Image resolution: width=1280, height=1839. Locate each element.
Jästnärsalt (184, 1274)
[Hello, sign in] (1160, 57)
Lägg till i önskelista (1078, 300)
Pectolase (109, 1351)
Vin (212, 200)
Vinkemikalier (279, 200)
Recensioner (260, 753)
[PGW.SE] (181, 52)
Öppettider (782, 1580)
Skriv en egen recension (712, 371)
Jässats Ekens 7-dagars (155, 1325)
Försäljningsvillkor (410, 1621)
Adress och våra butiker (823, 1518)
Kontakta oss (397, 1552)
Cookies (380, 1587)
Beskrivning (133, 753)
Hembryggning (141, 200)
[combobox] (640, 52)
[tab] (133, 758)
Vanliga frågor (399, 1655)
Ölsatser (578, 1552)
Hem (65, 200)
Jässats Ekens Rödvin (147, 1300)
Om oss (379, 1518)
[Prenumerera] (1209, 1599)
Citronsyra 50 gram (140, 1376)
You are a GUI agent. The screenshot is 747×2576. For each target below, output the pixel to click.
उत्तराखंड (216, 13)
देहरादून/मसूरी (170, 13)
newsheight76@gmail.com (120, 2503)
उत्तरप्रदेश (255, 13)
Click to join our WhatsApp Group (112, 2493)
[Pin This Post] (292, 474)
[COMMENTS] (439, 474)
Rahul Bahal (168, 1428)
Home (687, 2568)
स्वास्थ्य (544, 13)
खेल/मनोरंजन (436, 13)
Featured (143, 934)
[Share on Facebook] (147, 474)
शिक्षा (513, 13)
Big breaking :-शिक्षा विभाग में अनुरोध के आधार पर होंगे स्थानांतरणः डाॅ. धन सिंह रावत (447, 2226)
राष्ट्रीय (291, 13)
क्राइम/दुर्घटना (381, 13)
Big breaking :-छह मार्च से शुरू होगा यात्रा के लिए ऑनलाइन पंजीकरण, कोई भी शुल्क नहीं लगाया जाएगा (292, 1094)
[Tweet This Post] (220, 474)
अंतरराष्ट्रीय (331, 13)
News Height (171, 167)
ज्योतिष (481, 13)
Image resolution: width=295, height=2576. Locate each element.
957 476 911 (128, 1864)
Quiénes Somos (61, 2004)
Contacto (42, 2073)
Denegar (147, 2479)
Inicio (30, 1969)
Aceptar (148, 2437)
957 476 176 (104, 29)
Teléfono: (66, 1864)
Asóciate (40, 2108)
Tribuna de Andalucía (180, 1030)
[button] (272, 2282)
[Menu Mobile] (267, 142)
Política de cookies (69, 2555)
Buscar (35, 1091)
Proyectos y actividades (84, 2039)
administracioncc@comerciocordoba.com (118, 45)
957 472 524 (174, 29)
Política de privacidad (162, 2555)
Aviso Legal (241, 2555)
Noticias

-- WHAT YOU HAVE TO DO --
Your reply should hold only the lines from the first line of the records through the one with "Försäljningsvillkor (410, 1621)", reproduced word for word.

-- EXERCISE OUTPUT --
Image resolution: width=1280, height=1839. Locate each element.
Jästnärsalt (184, 1274)
[Hello, sign in] (1160, 57)
Lägg till i önskelista (1078, 300)
Pectolase (109, 1351)
Vin (212, 200)
Vinkemikalier (279, 200)
Recensioner (260, 753)
[PGW.SE] (181, 52)
Öppettider (782, 1580)
Skriv en egen recension (712, 371)
Jässats Ekens 7-dagars (155, 1325)
Försäljningsvillkor (410, 1621)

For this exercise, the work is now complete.